Stanno pascolando all’interno del parco di Villa del Mare, la lussuosa proprietà che appartenne a Mobutu, il dittatore dello Zaire che una appropriata campagna stampa di glorificazione fece passare per un illuminato leader africano, molto trendy con la bustina di leopardo in testa e gli occhiali scuri alla Onassis. Un poeta africano, autore di liriche appassionate. Che scriveva qualcun altro. Lui era il solito profittatore africano che fece affluire i soldi in Svizzera dove oggi i suoi eredi si godono i miliardi fatti sulle spalle dei congolesi. Diamanti, uranio, petrolio, legni pregiati. Il Congo è ricco mentre i congolesi sono poverissimi, senza strade, senza ospedali, senza futuro, in mano al fronte di liberazione di turno, libero solo di arraffare a più non posso.
Mentre cammino penso al libro che ho letto di Jo Nesbo, scrittore noire norvegese. Una parte è ambientata in Congo e ho scoperto che la dominazione belga è stata sanguinaria sotto Leopoldo II, il re dei belgi che aveva una villa qui in Costa Azzurra e uno yacht alla fonda nella baia delle Formiche davanti a Beaulieu.

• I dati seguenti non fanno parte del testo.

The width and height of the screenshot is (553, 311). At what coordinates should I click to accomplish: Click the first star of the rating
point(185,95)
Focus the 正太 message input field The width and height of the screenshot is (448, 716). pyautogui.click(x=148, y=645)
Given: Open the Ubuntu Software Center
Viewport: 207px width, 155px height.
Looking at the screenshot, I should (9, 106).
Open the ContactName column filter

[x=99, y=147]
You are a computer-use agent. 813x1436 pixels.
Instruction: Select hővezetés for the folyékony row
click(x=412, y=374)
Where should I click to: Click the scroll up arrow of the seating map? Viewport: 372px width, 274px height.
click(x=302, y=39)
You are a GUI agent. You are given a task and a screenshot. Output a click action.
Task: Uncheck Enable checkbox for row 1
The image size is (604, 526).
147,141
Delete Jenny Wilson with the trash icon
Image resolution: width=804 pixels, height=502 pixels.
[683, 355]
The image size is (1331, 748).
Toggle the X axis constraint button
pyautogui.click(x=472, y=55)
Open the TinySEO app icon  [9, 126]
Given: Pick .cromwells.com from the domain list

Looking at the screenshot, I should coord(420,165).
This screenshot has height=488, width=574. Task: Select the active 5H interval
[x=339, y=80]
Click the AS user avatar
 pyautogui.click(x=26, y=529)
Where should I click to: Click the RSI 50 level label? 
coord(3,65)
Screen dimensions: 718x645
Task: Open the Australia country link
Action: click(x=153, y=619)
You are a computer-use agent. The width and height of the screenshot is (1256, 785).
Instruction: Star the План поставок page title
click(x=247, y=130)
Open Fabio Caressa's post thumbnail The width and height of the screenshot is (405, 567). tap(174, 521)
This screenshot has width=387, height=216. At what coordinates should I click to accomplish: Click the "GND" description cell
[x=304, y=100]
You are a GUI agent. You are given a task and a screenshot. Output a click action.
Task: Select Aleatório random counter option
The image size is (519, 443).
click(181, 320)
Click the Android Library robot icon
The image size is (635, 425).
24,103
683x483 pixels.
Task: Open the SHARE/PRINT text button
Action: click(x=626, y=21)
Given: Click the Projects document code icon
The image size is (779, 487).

Si stimano ad un milione i morti tra la popolazione negli eccidi compiuti dagli sgherri di Leopoldo II. Tra i metodi di tortura c’era la Mela di Leopoldo, una pallina metallica da mettere in bocca all’interrogato. Con un scatto fuoriuscivano delle punte che ferivano palato e lingua. Con un secondo scatto le punte di allungavano di 5 cm perforando tutta la cavità orale e uscendo sulla faccia del suppliziato, che moriva soffocato dal suo sangue. Era un metodo di interrogatorio infallibile. Peccato che si perdesse sempre il primo soggetto. Ma dopo aver visto l’effetto della mela di Leopoldo, il secondo parlava di sicuro. Bhe, si tratta di un “artificio narrativo”, un oggetto che esiste solo nella fantasia dello scrittore. Ma il milione di morti congolesi purtroppo è vero.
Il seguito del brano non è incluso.